Screen-element location records:
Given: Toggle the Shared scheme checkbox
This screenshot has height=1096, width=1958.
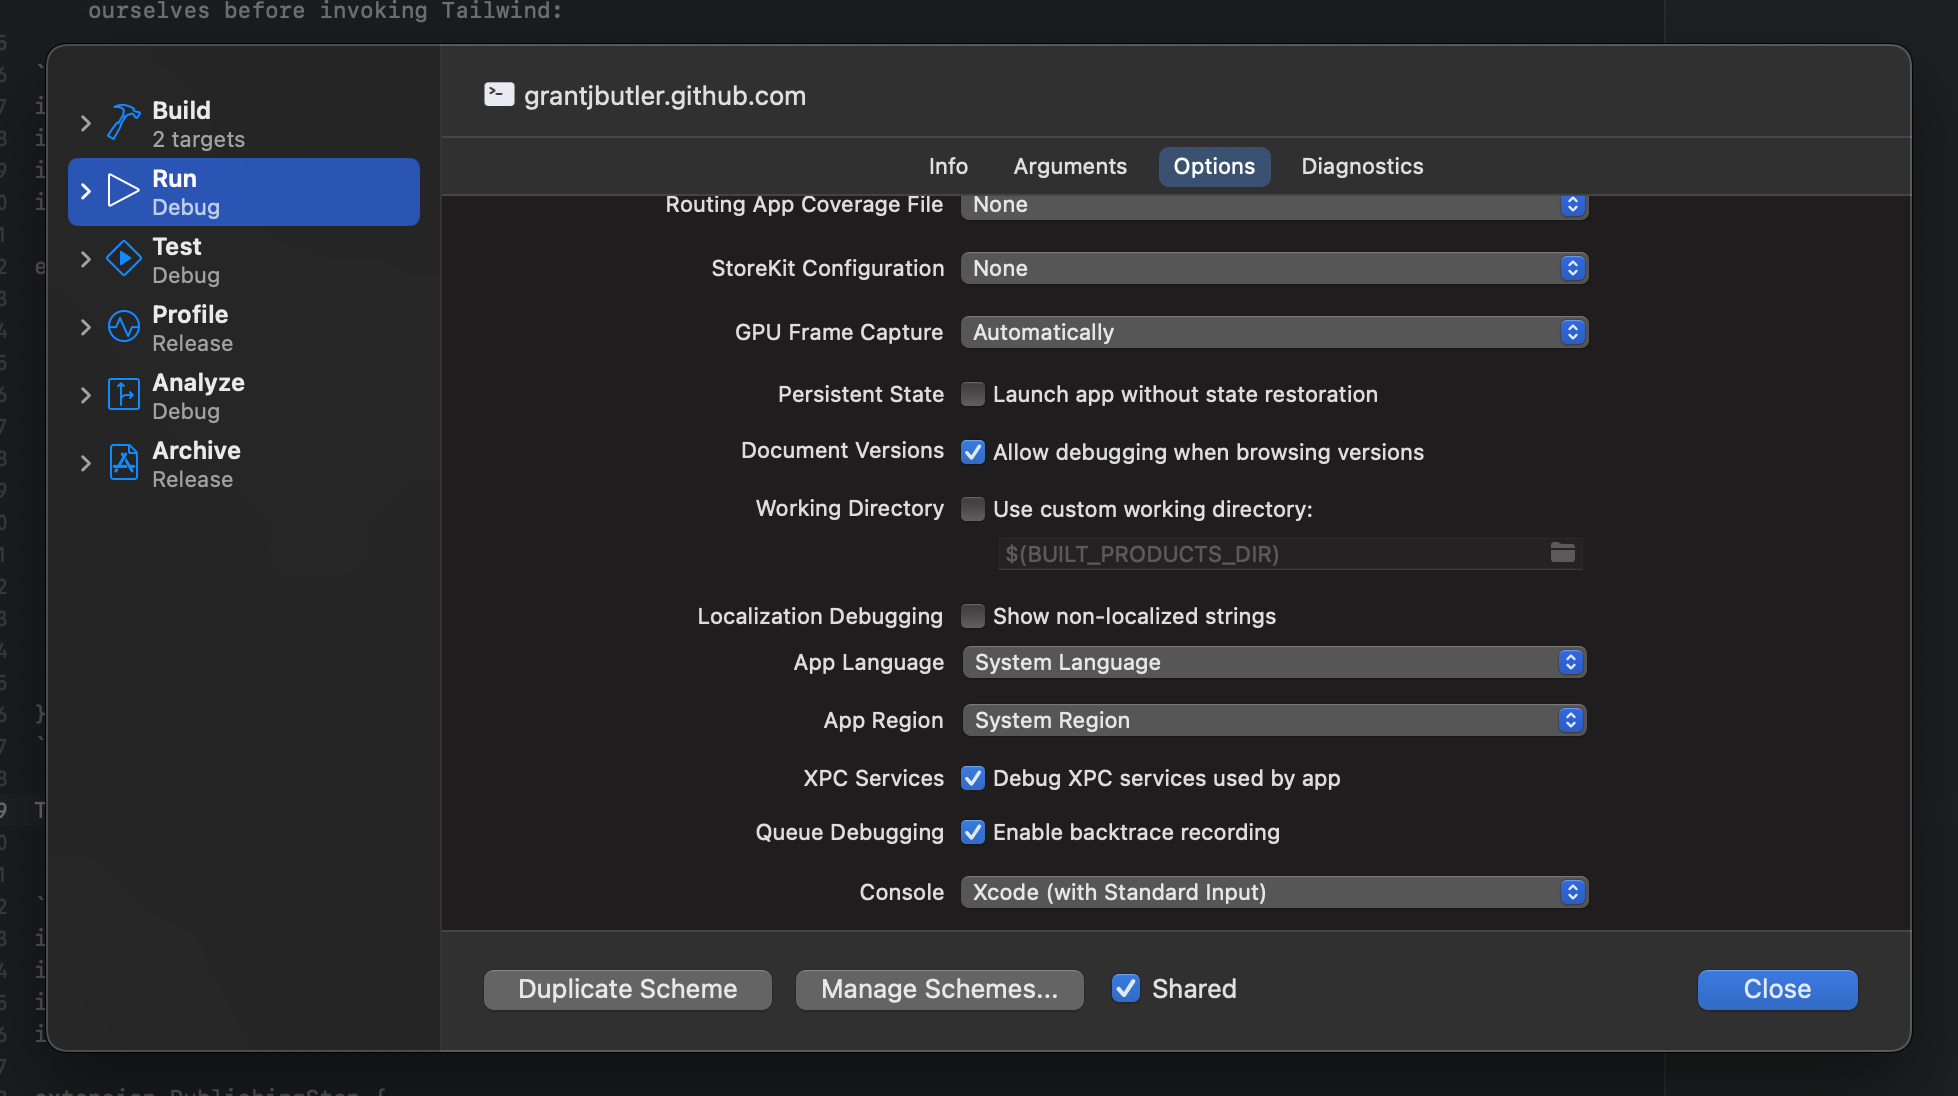Looking at the screenshot, I should click(1126, 988).
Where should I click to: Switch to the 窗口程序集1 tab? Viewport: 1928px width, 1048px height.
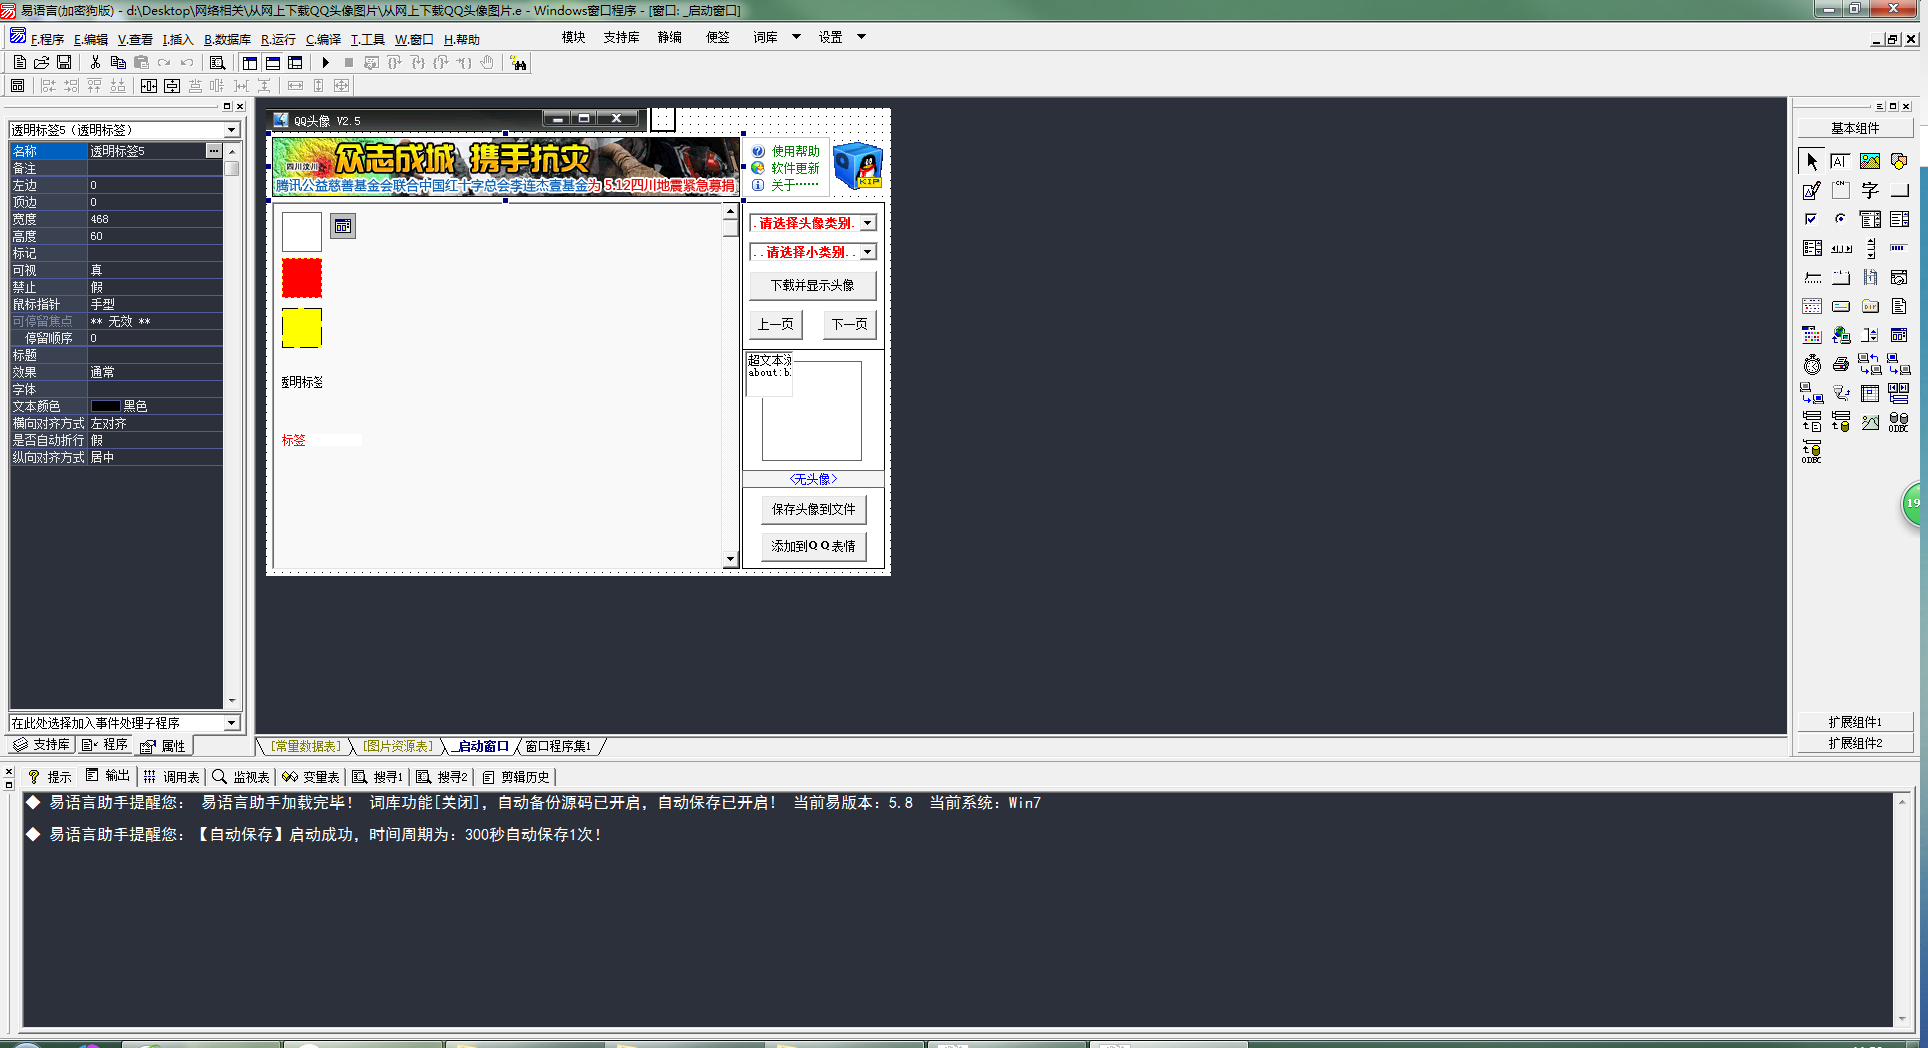point(558,747)
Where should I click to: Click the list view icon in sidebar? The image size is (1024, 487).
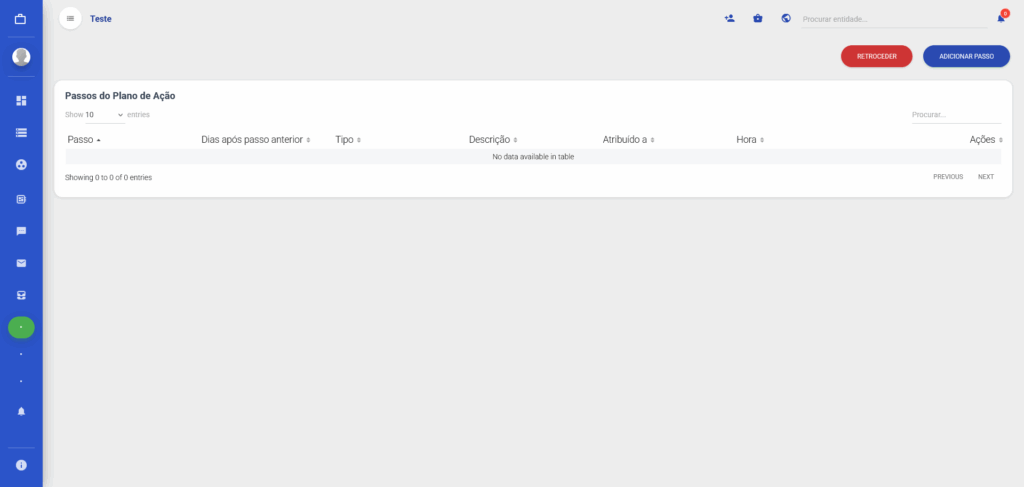pyautogui.click(x=21, y=132)
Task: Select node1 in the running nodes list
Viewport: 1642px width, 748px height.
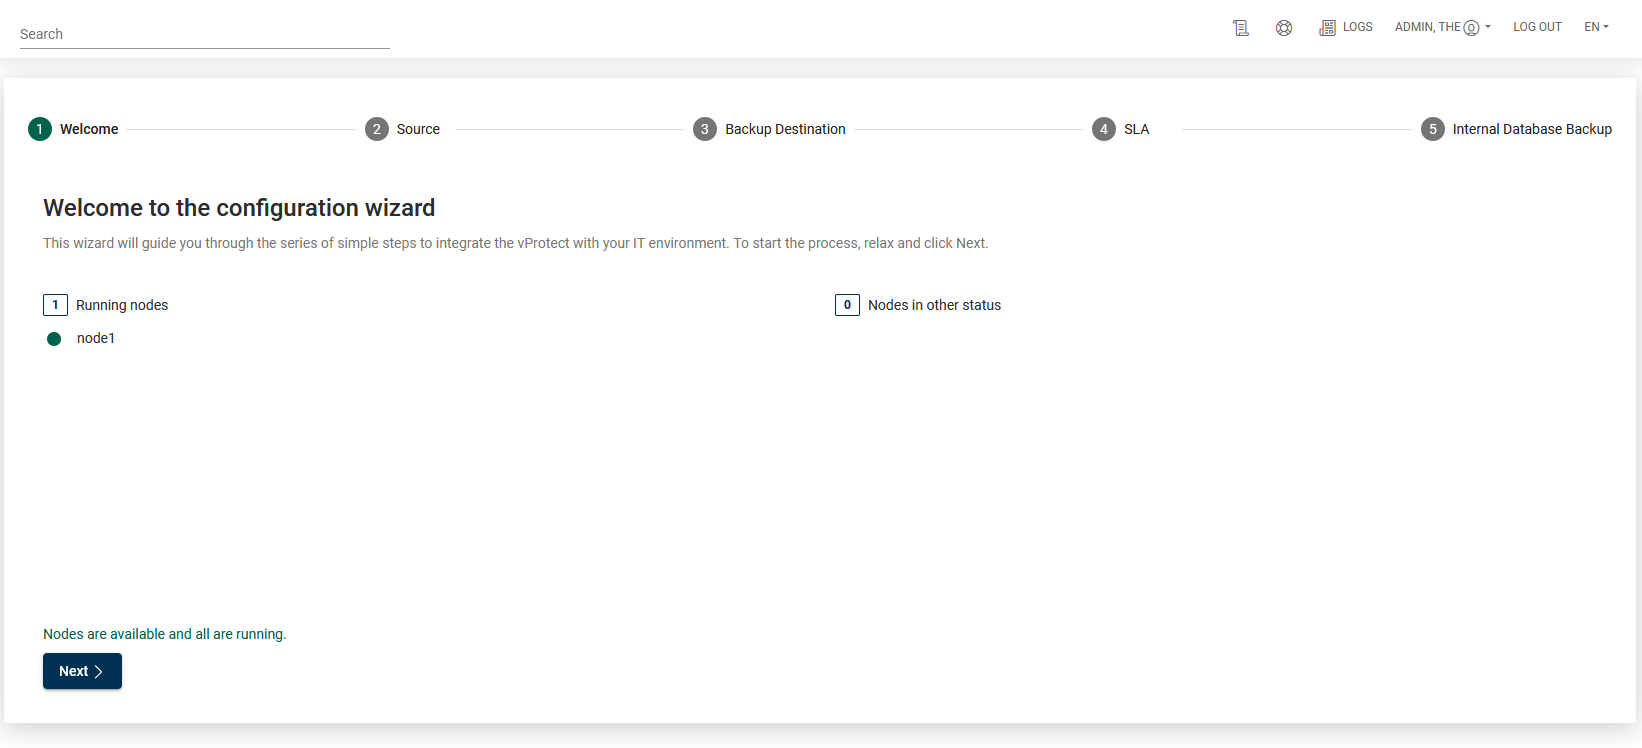Action: (96, 338)
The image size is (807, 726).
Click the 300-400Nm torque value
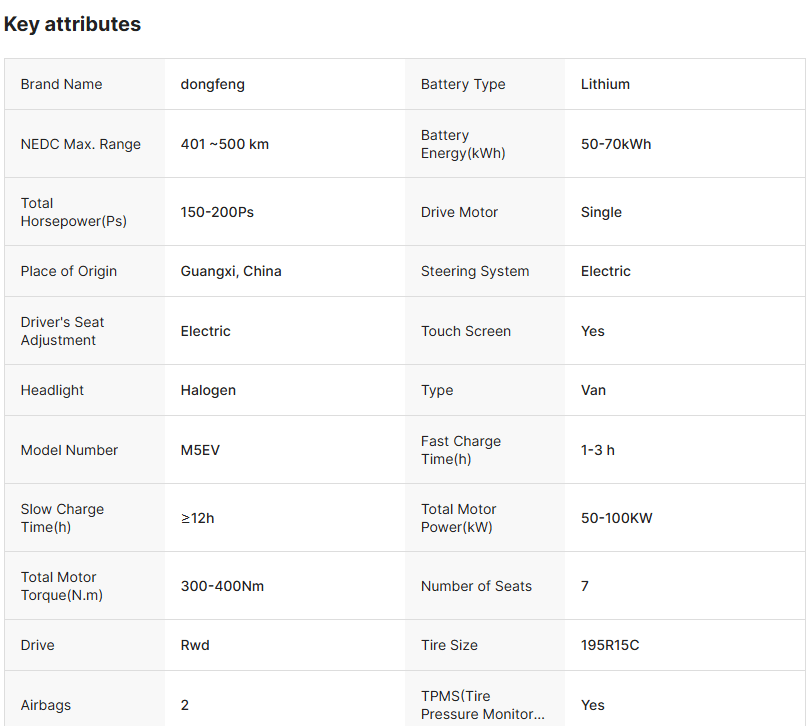222,586
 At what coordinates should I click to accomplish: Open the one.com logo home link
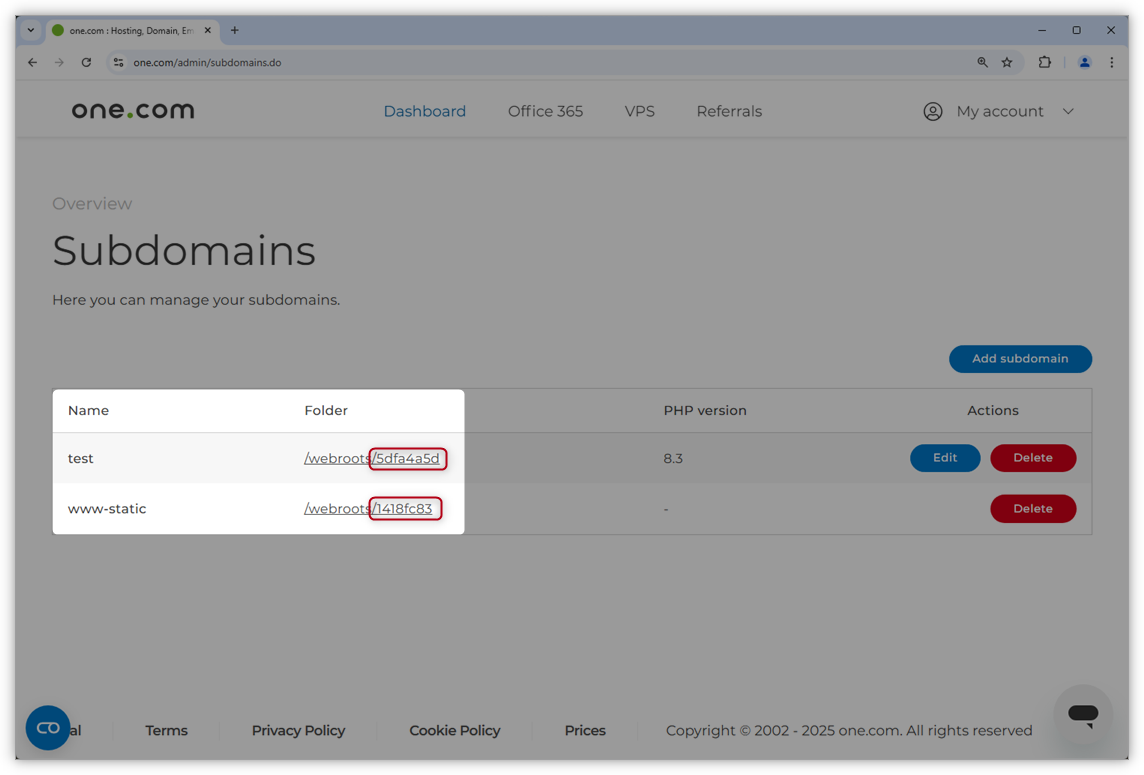[133, 111]
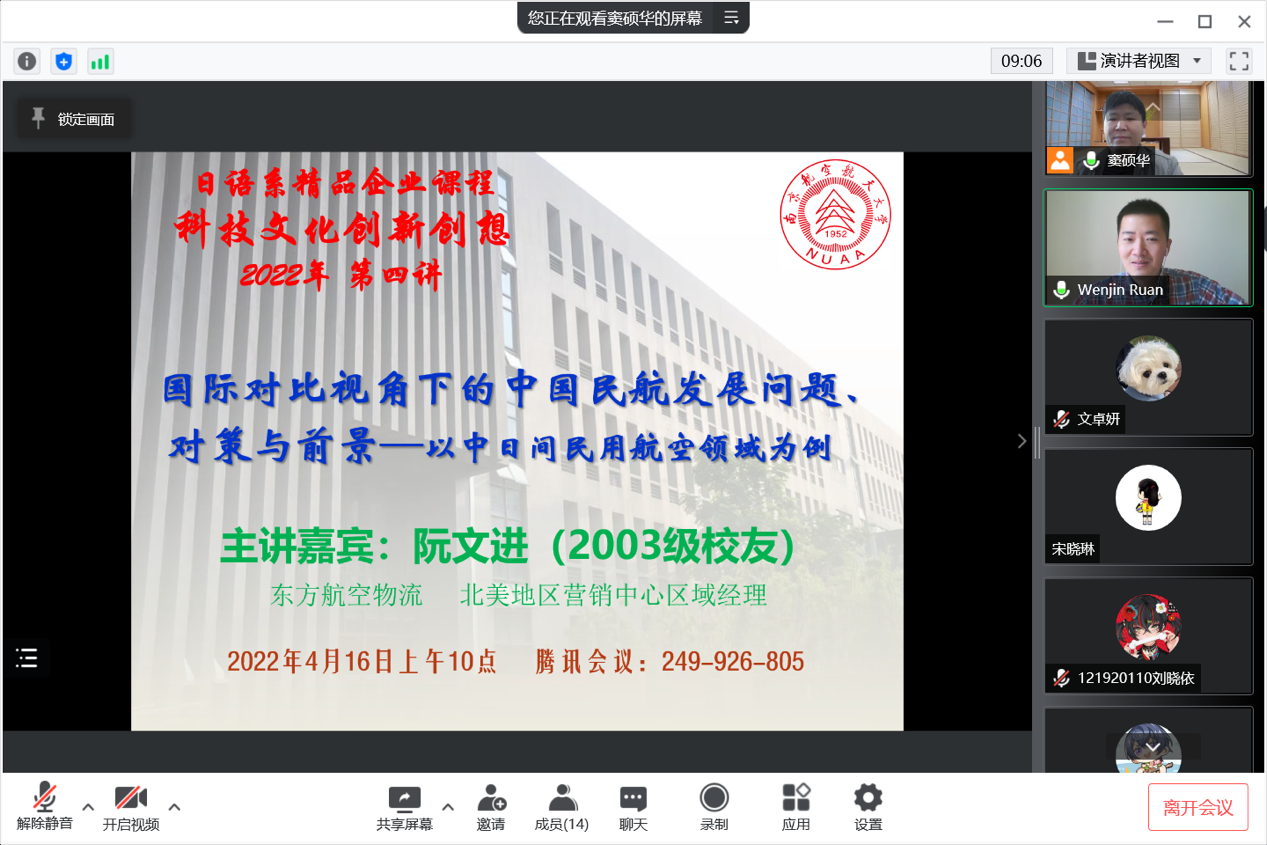Select Wenjin Ruan's video thumbnail

(1148, 247)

#### Set exercise:
Pull every line of text from the data above word for word, leaving out the pictures.

#### Reply to the exercise:
Given: Toggle the Shared scheme checkbox
This screenshot has height=1096, width=1958.
Looking at the screenshot, I should click(1126, 988).
Where should I click to: Switch to the 窗口程序集1 tab? Viewport: 1928px width, 1048px height.
point(558,747)
Where should I click to: Click the list view icon in sidebar? The image size is (1024, 487).
pyautogui.click(x=21, y=132)
Task: Select node1 in the running nodes list
Viewport: 1642px width, 748px height.
Action: (96, 338)
The image size is (807, 726).
Click the 300-400Nm torque value
222,586
 At what coordinates should I click to accomplish: Open the one.com logo home link
[133, 111]
Select Wenjin Ruan's video thumbnail

(1148, 247)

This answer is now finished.